Hermann Blau (21 January 1871 – 18 February 1944) was a German engineer and chemist, and inventor of Blau gas.

Blau, a student of the Nobel Prize–winning chemist Adolf von Baeyer, was originally a pharmacist, but devoted himself in later life entirely to chemistry. His attempts to separate gas mixtures by physical means eventually led to the great invention of his life, a transportable liquid lighting gas from the distillation of gases known as Blau gas.

It was the manufacturer Ludwig August Riedinger who inspired the inventor to start his first production facility, the Blaugas factory, in 1903 in Augsburg at the Auer roads. The Augsburg-based company operated later on with Riedinger under the name the German Blau gas company which controlled factories in Vienna, Budapest, Bucharest, Saint Petersburg, the United States, Canada and Cuba.

Blau gas has a rather water-like color. It was stored in steel cylinders for shipment and had the advantages that it possessed the highest specific energy from all artificial produced gases and unlike coal gas it was free from carbon monoxide.
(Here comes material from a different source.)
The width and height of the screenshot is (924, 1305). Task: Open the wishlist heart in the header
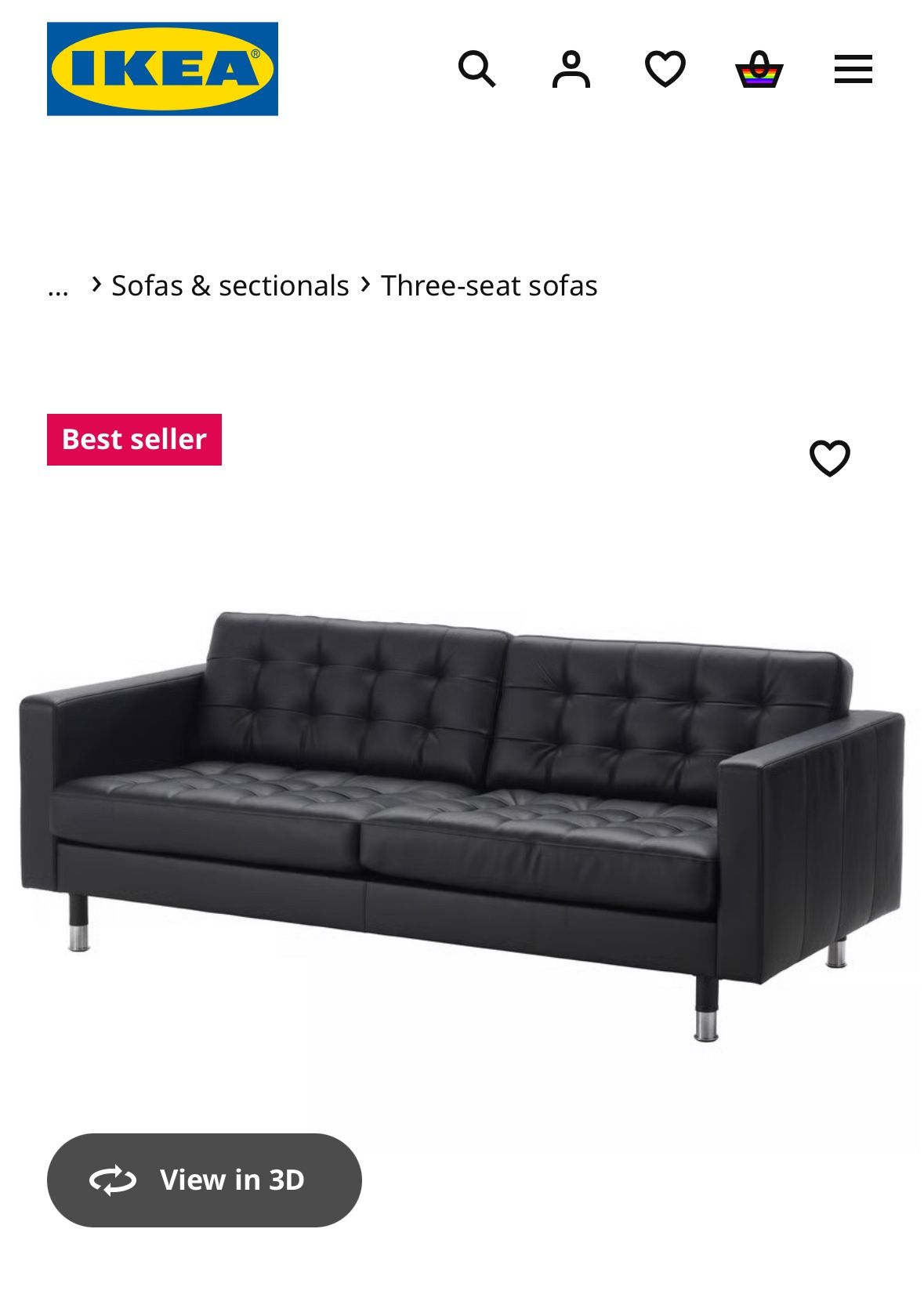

Its main use was for lighting purposes especially in places where coal gas was not available. Blau gas factories were operated in Denmark and Holland for the supply of lighthouses.
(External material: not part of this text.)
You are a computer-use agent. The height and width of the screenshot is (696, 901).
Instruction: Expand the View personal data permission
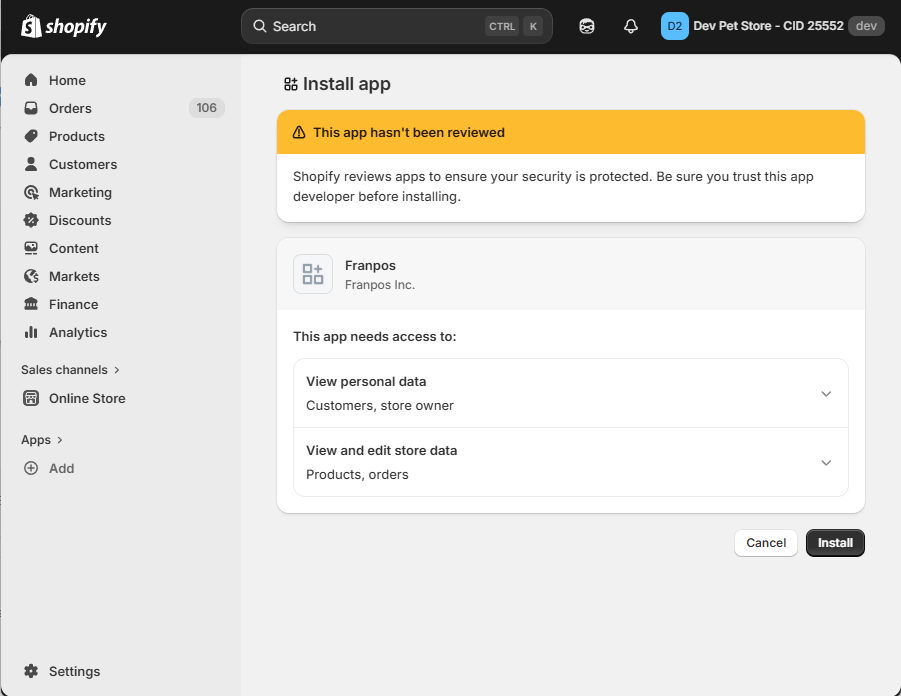pyautogui.click(x=826, y=394)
When electric lights became more common and the extraction of propane became popular because of its cheaper production, Blau gas was pushed out of the market. As a consequence of this decline, the Blaugas factory in Augsburg closed down in the fall of 1933, and moved the main operation of the company to a town in northern Germany.
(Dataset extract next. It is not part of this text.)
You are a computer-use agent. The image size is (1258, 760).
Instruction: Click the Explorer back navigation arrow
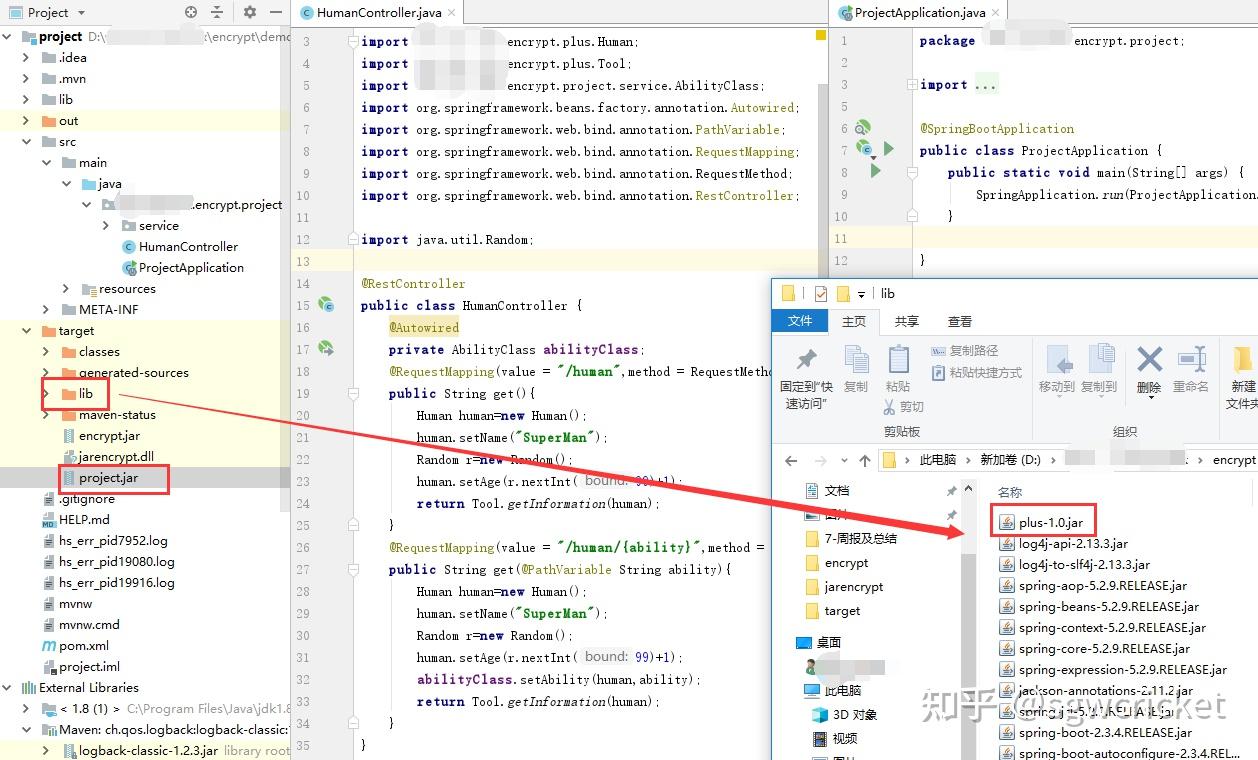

Blau gas experienced an almost unexpected upswing when attempts were made to run the engines of the Zeppelin airships with Blau gas. The decisive factor was that the weight of Blau gas hardly differs from that of air and the use of large quantities of the propellant had little impact on the ships' buoyancy. This advantage was evident on the Zeppelin airship's first voyage to America. Starting in 1929, the Zeppelin construction facility in Friedrichshafen produced the required Blau gas in a Blau manufacturing plant; the use of Blau gas as a buoyancy compensator was demonstrated with the LZ 127 Graf Zeppelin.

Hermann Blau was born in Graben, Karlsruhe and died in Stephanskirchen, Rosenheim. He was married to Caroline Blau, had a daughter, Martha, and four sons, Hermann, Rudolf, Edmund and Theodor.